(SUPPLIED DATA begins)

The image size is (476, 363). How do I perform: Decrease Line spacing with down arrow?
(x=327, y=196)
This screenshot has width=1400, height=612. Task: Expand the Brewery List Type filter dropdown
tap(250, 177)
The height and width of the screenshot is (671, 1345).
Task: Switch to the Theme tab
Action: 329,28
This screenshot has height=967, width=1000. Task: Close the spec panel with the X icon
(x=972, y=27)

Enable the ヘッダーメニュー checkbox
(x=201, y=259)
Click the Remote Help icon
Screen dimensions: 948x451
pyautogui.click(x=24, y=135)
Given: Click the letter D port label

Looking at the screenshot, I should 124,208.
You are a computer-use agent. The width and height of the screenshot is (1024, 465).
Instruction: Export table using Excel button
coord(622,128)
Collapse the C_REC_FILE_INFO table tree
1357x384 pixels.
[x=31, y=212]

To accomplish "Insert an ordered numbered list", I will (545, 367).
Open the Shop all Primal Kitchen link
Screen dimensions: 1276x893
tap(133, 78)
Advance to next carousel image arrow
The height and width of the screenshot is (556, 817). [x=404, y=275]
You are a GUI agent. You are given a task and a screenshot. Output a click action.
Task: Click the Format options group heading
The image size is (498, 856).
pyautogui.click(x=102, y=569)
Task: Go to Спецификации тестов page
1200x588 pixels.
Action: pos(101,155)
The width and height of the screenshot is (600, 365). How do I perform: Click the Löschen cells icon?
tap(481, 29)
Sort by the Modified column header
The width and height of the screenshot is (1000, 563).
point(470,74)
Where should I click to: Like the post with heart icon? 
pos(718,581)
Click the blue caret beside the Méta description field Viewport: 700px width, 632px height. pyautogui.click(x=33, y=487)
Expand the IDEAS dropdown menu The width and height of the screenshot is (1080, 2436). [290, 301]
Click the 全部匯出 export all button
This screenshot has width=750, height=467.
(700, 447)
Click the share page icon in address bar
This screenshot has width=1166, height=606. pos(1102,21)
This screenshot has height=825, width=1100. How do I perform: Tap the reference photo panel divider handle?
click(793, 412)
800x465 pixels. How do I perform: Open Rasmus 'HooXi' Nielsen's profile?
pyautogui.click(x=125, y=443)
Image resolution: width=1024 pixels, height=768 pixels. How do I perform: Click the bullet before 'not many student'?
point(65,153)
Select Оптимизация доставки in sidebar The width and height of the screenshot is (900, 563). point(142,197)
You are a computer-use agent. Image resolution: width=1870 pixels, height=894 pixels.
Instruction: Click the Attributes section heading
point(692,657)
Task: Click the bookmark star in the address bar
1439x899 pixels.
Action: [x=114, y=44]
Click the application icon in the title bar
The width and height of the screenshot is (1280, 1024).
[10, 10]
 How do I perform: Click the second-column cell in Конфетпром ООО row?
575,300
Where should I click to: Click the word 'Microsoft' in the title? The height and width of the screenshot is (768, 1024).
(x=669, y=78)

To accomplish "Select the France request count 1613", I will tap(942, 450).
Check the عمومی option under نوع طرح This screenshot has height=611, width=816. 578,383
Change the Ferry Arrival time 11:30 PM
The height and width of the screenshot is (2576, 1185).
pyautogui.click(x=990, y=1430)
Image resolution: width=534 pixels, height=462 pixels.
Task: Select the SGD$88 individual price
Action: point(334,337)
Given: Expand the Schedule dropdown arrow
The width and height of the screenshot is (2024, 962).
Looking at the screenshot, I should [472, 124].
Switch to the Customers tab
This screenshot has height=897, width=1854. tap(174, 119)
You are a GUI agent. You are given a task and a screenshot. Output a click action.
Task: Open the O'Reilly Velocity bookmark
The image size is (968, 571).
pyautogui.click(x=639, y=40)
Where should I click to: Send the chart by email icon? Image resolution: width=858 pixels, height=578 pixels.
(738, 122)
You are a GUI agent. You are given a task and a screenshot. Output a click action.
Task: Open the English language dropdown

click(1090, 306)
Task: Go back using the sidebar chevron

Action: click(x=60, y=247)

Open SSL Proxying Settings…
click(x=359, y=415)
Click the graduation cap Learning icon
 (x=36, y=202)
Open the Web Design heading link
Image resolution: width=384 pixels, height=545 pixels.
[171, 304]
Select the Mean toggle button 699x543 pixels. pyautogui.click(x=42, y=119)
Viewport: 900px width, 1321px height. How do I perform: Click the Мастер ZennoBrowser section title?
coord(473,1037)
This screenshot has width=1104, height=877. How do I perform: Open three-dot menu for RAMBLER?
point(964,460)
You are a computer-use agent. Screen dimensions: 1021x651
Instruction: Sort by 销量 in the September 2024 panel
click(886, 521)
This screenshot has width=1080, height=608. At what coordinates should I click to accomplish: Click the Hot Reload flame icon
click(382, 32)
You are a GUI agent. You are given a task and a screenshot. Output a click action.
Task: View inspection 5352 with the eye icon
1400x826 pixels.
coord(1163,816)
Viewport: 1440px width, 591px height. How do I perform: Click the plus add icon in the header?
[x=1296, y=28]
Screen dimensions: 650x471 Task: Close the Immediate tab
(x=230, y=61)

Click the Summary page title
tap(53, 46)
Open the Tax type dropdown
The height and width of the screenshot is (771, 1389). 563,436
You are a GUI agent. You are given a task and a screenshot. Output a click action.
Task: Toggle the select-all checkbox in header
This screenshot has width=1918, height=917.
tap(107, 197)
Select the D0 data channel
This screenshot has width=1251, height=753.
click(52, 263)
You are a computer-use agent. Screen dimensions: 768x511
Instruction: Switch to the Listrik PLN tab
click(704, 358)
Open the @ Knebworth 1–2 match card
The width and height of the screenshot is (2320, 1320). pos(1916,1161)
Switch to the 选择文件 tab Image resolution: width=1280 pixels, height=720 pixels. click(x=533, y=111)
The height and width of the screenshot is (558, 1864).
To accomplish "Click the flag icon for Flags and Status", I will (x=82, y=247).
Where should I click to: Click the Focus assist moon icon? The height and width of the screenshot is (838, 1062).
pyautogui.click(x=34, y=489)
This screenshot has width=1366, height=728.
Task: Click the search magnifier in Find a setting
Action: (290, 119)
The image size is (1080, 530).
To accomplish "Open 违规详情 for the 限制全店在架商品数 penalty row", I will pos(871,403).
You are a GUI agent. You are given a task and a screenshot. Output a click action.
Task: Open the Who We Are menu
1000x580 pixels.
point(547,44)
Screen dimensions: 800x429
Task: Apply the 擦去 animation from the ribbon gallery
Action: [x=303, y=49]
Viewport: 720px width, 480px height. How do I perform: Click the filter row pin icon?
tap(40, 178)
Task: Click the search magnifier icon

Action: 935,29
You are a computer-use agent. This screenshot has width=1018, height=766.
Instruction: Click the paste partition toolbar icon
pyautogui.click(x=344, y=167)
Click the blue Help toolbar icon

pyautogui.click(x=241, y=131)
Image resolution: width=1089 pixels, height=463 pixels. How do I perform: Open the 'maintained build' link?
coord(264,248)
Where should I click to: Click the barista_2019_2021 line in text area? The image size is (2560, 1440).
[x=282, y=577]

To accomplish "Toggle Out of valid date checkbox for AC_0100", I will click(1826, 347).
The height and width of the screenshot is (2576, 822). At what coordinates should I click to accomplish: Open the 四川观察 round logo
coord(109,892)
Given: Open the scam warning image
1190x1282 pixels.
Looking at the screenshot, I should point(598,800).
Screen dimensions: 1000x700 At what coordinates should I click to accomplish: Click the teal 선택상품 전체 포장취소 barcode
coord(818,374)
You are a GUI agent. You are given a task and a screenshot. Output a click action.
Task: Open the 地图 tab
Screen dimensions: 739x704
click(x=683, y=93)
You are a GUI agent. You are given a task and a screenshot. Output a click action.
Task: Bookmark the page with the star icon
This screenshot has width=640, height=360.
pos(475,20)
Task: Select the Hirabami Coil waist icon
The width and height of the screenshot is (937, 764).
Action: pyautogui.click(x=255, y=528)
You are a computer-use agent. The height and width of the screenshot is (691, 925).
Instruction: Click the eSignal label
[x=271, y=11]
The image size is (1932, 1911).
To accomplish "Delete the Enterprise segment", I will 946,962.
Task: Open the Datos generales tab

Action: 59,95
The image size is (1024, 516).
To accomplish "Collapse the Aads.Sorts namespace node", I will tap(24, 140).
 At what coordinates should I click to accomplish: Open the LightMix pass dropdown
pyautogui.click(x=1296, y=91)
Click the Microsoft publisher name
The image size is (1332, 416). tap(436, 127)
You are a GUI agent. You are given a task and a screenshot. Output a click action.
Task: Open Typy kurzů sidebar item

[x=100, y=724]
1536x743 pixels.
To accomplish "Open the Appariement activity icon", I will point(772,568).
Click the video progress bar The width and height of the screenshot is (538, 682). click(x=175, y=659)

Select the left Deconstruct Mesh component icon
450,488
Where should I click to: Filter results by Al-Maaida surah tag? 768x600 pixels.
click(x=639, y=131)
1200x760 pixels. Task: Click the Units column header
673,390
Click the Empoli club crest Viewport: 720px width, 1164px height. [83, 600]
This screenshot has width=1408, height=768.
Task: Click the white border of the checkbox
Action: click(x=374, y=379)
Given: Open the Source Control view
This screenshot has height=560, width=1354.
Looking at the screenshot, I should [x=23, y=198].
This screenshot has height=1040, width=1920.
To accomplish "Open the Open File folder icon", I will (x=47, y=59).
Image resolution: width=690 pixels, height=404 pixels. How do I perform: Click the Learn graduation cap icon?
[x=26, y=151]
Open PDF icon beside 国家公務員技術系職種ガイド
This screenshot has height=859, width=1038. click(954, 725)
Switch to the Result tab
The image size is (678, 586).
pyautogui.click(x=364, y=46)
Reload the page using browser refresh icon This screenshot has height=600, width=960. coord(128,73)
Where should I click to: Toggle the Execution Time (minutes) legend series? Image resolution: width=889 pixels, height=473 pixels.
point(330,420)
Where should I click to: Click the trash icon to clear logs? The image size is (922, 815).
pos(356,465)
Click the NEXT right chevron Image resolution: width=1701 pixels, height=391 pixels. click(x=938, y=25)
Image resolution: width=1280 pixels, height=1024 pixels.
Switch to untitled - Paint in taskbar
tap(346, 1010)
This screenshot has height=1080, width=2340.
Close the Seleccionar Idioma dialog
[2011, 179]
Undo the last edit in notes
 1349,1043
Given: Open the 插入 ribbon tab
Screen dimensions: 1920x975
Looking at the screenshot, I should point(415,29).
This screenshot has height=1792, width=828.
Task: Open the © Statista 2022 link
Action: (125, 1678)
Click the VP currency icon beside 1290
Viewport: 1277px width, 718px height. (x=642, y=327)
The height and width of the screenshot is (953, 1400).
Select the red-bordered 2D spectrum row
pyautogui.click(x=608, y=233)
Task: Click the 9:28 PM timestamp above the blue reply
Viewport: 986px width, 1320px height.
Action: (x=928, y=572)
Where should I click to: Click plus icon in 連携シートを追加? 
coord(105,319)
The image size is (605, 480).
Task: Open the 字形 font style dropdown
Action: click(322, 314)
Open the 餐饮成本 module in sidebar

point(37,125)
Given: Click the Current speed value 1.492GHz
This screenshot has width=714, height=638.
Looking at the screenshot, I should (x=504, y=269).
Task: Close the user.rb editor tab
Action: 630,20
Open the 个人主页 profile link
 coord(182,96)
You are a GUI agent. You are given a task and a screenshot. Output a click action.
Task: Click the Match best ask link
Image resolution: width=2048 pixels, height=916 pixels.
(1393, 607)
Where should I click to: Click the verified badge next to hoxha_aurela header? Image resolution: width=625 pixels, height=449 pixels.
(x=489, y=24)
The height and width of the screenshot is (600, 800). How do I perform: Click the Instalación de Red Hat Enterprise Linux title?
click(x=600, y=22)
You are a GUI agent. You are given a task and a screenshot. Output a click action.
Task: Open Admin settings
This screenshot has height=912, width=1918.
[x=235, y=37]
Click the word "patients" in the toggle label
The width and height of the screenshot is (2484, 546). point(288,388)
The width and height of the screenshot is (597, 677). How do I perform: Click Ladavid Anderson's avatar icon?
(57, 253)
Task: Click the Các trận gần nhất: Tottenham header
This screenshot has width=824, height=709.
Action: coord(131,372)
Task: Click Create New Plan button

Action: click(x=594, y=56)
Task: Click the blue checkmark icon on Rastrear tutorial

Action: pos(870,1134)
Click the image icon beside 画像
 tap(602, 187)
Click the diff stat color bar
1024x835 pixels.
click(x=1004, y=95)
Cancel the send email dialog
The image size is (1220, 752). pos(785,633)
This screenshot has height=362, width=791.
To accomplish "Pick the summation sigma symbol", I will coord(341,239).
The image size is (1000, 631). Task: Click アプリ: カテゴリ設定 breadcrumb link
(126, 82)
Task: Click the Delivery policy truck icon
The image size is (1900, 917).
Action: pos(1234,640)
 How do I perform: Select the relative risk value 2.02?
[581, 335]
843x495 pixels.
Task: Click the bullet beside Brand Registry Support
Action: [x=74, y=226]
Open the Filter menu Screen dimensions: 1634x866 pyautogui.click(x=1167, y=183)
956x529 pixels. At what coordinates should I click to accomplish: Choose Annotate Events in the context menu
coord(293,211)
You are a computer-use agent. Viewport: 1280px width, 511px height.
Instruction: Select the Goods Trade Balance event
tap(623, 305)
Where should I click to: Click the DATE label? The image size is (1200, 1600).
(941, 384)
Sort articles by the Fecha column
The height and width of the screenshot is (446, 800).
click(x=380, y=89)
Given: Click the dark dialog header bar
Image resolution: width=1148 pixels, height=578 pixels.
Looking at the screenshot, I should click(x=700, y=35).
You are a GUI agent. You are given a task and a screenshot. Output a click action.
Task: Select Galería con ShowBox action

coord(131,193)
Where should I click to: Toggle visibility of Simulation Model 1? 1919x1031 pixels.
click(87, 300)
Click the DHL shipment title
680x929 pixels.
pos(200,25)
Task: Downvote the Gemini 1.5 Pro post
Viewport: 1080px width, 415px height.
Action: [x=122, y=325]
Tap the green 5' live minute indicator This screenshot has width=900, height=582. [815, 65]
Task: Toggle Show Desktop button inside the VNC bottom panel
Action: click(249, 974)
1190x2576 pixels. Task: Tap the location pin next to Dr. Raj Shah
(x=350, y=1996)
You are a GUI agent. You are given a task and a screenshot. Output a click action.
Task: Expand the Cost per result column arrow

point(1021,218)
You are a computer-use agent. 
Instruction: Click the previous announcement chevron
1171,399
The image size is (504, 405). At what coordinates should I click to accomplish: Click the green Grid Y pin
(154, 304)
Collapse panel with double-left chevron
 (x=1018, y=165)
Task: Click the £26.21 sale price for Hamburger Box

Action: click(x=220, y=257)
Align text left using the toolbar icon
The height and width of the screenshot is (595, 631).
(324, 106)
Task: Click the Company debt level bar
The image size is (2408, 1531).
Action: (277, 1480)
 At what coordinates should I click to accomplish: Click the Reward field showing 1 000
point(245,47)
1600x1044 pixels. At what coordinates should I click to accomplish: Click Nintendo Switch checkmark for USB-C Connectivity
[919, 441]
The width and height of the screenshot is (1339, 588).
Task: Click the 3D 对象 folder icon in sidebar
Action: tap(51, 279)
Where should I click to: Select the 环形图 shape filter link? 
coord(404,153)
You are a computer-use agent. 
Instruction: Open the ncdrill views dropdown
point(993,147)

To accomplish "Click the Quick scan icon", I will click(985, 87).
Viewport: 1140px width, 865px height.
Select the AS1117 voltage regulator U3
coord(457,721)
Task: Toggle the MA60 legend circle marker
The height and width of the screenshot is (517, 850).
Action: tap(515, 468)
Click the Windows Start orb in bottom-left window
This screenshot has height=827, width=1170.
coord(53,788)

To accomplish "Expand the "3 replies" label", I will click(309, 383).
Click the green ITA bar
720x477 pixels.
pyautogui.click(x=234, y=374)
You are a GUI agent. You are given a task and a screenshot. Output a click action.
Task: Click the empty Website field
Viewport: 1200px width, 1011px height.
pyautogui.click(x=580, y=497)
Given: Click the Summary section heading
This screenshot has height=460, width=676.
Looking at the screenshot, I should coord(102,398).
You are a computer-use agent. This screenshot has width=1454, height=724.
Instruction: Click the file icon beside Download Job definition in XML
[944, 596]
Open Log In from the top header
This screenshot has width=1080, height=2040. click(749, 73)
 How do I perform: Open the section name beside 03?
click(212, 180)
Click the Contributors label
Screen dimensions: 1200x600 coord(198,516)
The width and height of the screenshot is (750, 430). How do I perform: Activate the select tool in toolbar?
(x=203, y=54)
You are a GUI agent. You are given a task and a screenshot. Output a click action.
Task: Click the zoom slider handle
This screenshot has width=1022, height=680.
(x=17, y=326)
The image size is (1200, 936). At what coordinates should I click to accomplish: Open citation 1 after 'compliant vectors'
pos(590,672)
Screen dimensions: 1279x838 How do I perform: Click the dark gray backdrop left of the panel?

(SUPPLIED DATA ends)

### INSTRUCTIONS TO FOLLOW
Each line in the data that holds the string "dark" should be found and copied.

### TASK OUTPUT
Given: Click the dark dialog header bar
Screen dimensions: 1279x838 How do I perform: Click the dark gray backdrop left of the panel?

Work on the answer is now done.